I am making a Carrot Cake at the moment. I am not too sure how it will turn out.

The ingredients were:Rye Flour, Oat Flour, Baking Soda, Honey, Ginger Powder, Dark Mollasses, Eggs, Milk, Cinnamon, and some Carrots.

I pretty much conned my way through the amounts and put in what felt right. I think it will turn out pretty good hopefully. The molasses will give it a nice dark colour (yes, colour does have a u, bloody Americans) also the ginger should compliment the carrot nicely. I would have tried some orange zest but I was experiencing a distinct lack or oranges at the time.

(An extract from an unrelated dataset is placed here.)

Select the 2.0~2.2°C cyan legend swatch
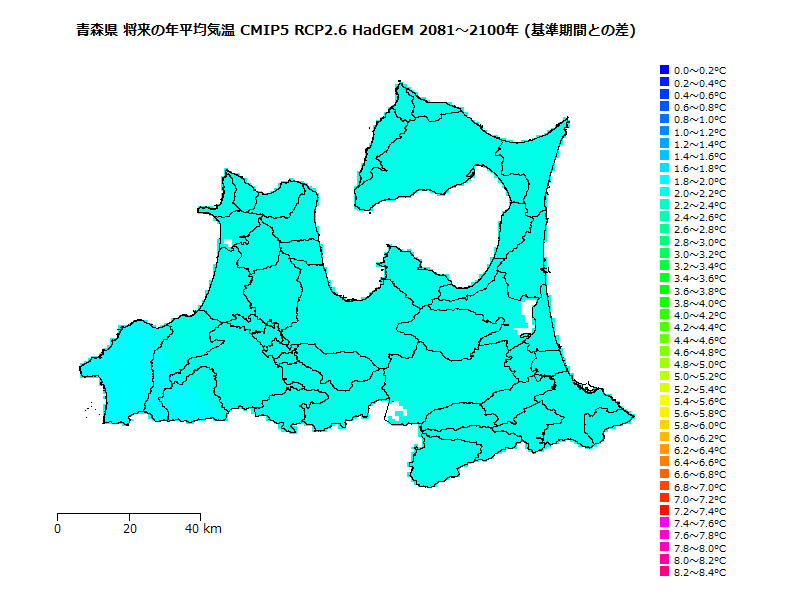Image resolution: width=800 pixels, height=600 pixels. [x=664, y=193]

Right, the cake came out of the oven looking fantastic, and it tasted even better. If I have any advice it would to not be shy with the ginger, I put in what looked right but a bit more wouldn’t have hurt. Sorry bout the shithouse instructions but I guess I am assuming most people know how to put a cake together, and what it should look like. Recipes are like jogging, to be avoided at all costs.





Pan-Fried Salmon

24 03 2008

jealous.jpg

This is the view from my home in NZ (cause theres no picture of the Salmon.)

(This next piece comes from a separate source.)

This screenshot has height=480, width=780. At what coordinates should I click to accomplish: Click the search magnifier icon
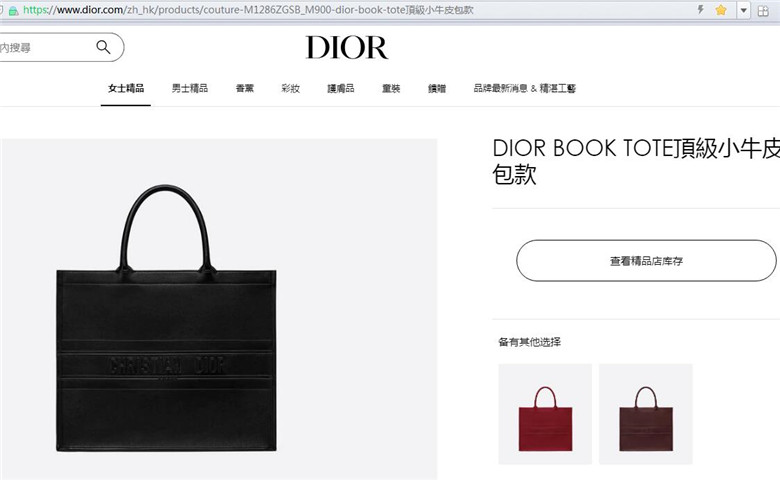coord(103,47)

I got bored and made pan fried Salmon on a bed of white rice with a green coconut curry sauce for dinner tonight. I blanched some broccoli and had that on the side. This is pretty much a lazy way to make Thai green fish curry but you get crunchy and flaky salmon too, bonus. This is pretty much my cooking style, no recipe just an idea and (normally) only half the ingredients to make it work. I like simple original food that is healthy and engaging.

Basically it was:

Thai Green Curry Paste

1/2 a Clove of Garlic

Some Ginger

Coconut Milk

Salmon Steak

I mixed everything for the sauce up but didn’t cook it so as to preserve all the health benefits of the raw garlic and ginger. I then pan fried the salmon so that it was crispy on each side and the flesh was just starting to flake nicely. While that was happening I cooked up some white rice and blanched a few florets of Broccoli. I then drizzled on the sauce and it was done. It was bloody good but no pictures though as I have no camera at the moment.

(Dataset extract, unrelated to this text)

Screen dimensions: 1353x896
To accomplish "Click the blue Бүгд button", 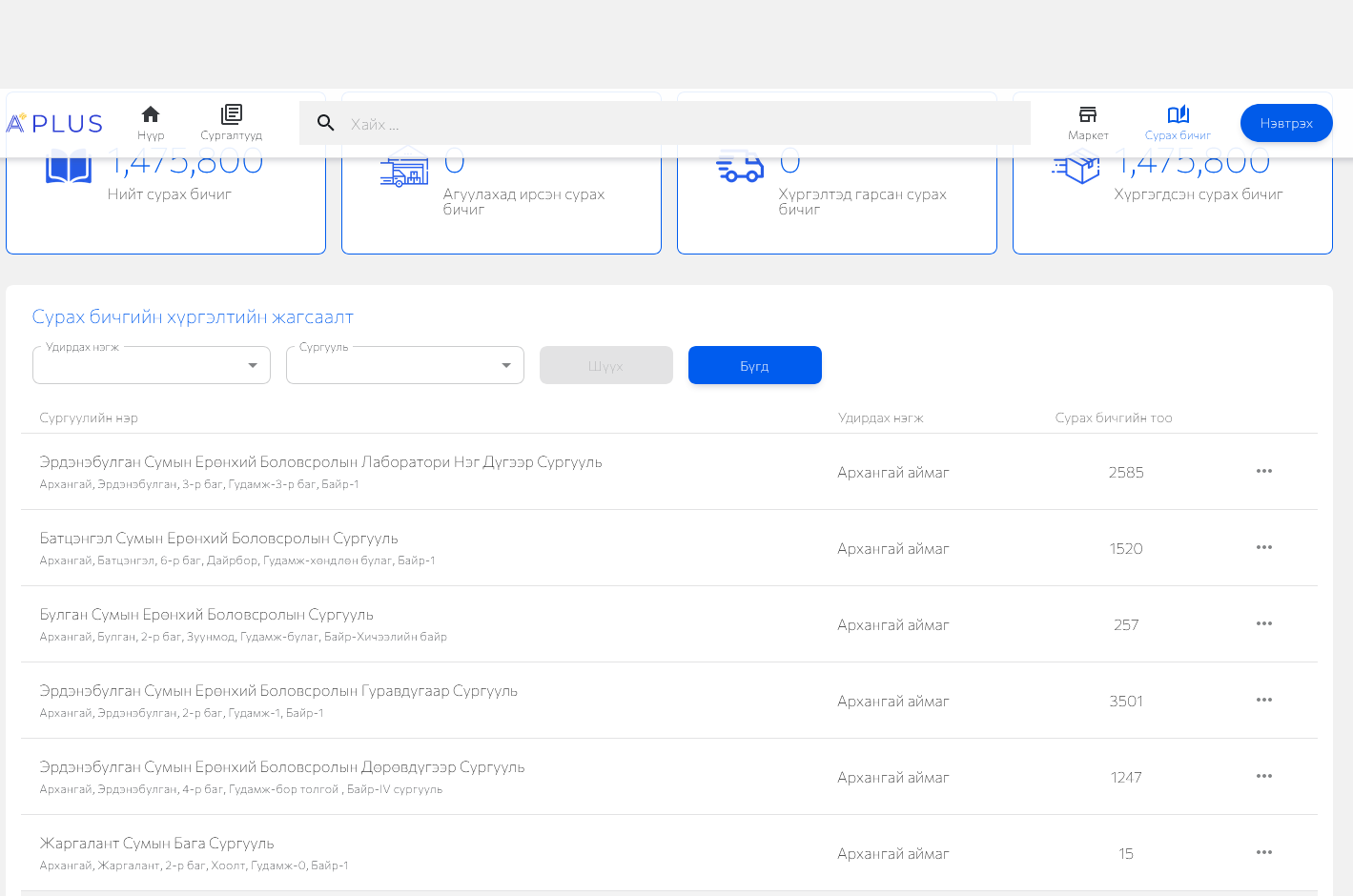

If you are going to cook the sauce I would add a little bit of brown sugar to compliment the fieriness of the chili.

I couldn’t find any recipes like this around, I am guessing people don’t want to mask the flavor of the Salmon too much with such a strong curry flavor. I am not a massive fan of strong sea food though so this is perfect for people like me.





Gone Burger

21 03 2008

Mussel Inn, Golden BayMy name’s Patrick, I’m a Kiwi in the USA studying. I run Track for UNT, and laze around in general.

I’m currently coming back from being injured all indoor, which I red shirted. I’m hoping to get in a meaty base for crossy but at the moment I’m concentrating on getting back on the feet.

I’m not sure what this blog will turn out to be, most probably me bitching about life, my running and maybe some recipes/cooking thrown in.